- Audience level:
- Novice

The `numpy`

package takes a central role in
Python data science code. This is mainly
because numpy code has been designed with
high performance in mind. This tutorial
will provide the most essential concepts
to become confident with `numpy`

and `ndarray`

s.
Then some concrete examples of applications
where numpy takes a central role, will
be presented as well.

It is very hard to be a scientist without knowing how to write code,
and nowadays **Python** is probably the language of choice in many research fields.
This is mainly because the Python ecosystem includes a lot of tools and libraries
for many research tasks: `pandas`

for *data analysis* ,
`networkx`

for *social network analysis*,
`scikit-learn`

for *machine learning*, and so on.

Most of these libraries relies (or are built on top of) `numpy`

.
Therefore, `numpy`

is a crucial component of the common Python
stack used for numerical analysis and data science.
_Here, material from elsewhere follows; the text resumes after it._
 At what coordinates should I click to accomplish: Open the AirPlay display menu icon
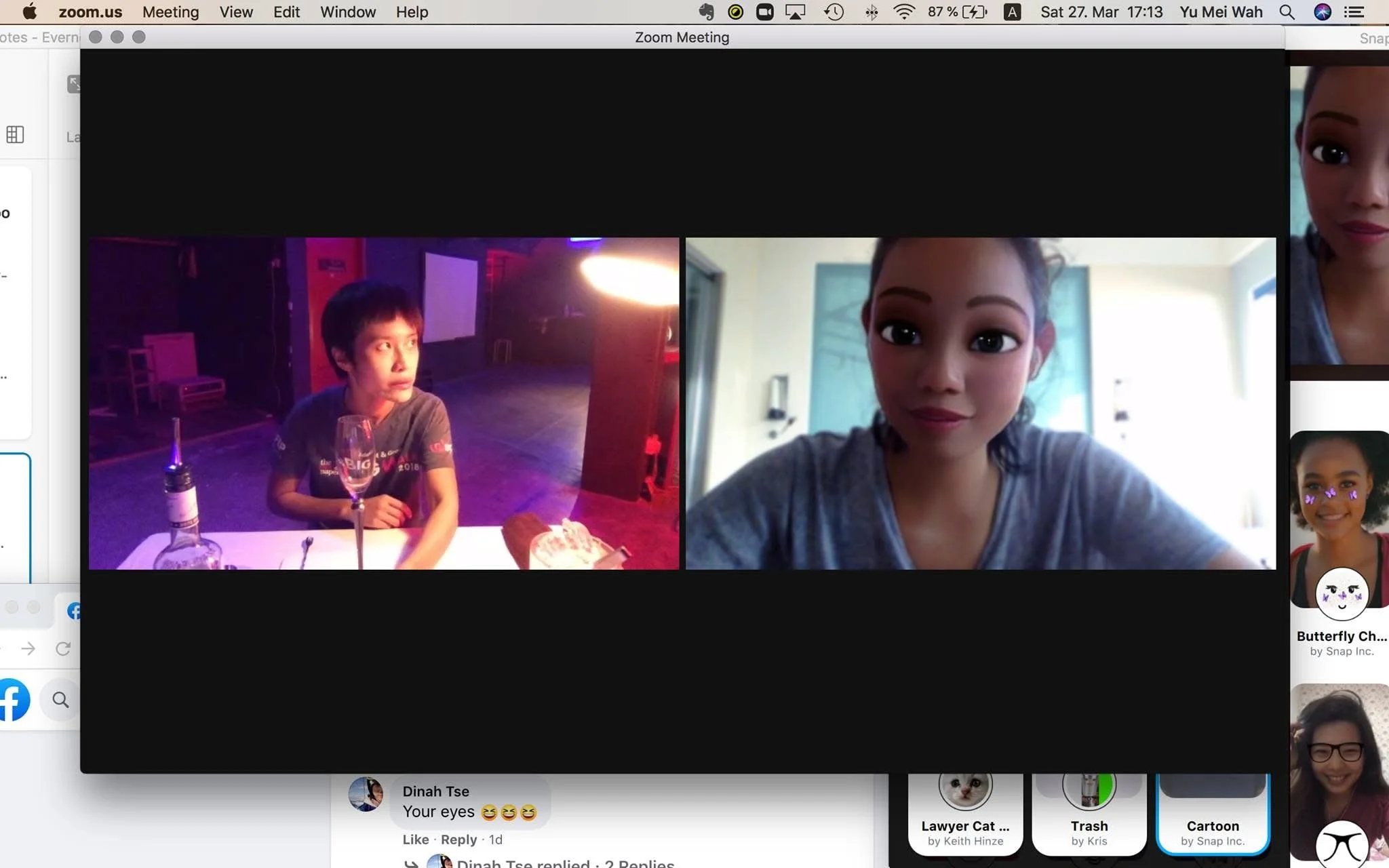coord(795,12)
On the one hand, NumPy code tends to be much cleaner (and faster) than "straight" Python code that tries to accomplish the same task. Moreover, the underlying algorithms have been designed with high performance in mind.

This training will be organised in two parts: the first part is intended to provide most of the essential concepts needed to become confident with NumPy data structures and functions.

In the second part, some examples of data analysis libraries and code will be presented, where NumPy takes a central role.

Here is a list of software used to develop and test the code examples presented during the training:

- Python 3.x (2.x would work as well)
- iPython 2.3+ (with
**notebook support**):`pip install ipython[notebook]`

- numpy 1.9+
- scipy 0.14+
- scikit-learn 0.15+
- pandas 0.8+

The training is meant to be mostly introductory, thus it is perfectly suited
for **beginners**. However, a good proficiency in Python programming is (at least)
required.